You may not be able to understand most of it, but I’ll explain one thing:

Towards the bottom of the first block there’s a few http-response blocks… one for set-header, one for add-header, and one for del-header. Using set and add will add headers (difference isn’t important here), and del removes them. As you can see, most headers here are unconditional: there is no if or unless on those lines. And because this is the frontend declaration, this means that all requests, period, get these tacked on.

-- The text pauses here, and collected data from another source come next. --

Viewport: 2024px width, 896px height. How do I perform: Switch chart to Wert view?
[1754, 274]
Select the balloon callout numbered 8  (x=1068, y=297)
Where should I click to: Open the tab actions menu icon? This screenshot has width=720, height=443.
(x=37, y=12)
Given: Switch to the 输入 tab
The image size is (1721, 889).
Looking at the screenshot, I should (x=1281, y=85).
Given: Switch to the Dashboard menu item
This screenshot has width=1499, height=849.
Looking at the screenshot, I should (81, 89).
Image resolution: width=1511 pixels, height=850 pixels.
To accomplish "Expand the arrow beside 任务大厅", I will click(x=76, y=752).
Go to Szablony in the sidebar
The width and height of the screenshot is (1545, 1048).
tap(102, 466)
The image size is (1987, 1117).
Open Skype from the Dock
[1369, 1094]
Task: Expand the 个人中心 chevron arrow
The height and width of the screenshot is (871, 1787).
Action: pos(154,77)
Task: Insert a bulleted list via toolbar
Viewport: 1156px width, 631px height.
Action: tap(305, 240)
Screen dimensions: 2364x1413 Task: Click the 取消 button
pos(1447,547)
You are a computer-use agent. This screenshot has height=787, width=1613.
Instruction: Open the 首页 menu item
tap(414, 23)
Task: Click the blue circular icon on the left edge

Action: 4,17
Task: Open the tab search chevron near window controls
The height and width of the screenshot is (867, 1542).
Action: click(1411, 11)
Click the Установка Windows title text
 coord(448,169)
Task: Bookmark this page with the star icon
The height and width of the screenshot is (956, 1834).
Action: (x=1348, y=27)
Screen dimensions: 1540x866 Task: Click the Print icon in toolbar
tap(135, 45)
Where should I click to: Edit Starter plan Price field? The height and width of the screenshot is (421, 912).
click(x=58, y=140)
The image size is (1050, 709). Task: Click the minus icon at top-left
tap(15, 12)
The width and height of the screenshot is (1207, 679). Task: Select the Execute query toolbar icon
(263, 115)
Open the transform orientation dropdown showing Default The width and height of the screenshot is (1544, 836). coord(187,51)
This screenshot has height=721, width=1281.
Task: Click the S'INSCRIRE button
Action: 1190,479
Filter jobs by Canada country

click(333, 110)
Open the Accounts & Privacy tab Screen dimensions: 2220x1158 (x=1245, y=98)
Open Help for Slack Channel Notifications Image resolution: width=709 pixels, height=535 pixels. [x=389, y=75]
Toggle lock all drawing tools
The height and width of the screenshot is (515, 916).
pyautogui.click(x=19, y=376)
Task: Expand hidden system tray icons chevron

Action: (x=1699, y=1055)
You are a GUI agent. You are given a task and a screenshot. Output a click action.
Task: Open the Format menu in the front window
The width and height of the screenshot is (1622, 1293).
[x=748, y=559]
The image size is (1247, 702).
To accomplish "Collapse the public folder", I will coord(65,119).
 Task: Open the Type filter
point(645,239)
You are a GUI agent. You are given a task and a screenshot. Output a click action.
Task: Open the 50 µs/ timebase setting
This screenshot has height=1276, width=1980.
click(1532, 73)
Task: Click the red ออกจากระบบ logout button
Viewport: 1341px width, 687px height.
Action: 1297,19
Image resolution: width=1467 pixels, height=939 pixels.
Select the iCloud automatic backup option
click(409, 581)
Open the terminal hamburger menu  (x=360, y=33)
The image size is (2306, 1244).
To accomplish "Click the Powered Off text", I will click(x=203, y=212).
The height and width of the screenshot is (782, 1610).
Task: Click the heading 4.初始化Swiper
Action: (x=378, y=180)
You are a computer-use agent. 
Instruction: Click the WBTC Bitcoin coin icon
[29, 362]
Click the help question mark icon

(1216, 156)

Now here’s a thing about HAProxy: I could just as easily add these header modifications in the backend section, meaning only requests that pass through that backend will have the headers added in their response. By copying all the lines to the varnish block, I’ve essentially replicated the same results as solution 3, but with 0 configuration changes to Varnish. Hence why I’ll be using this solution going forward.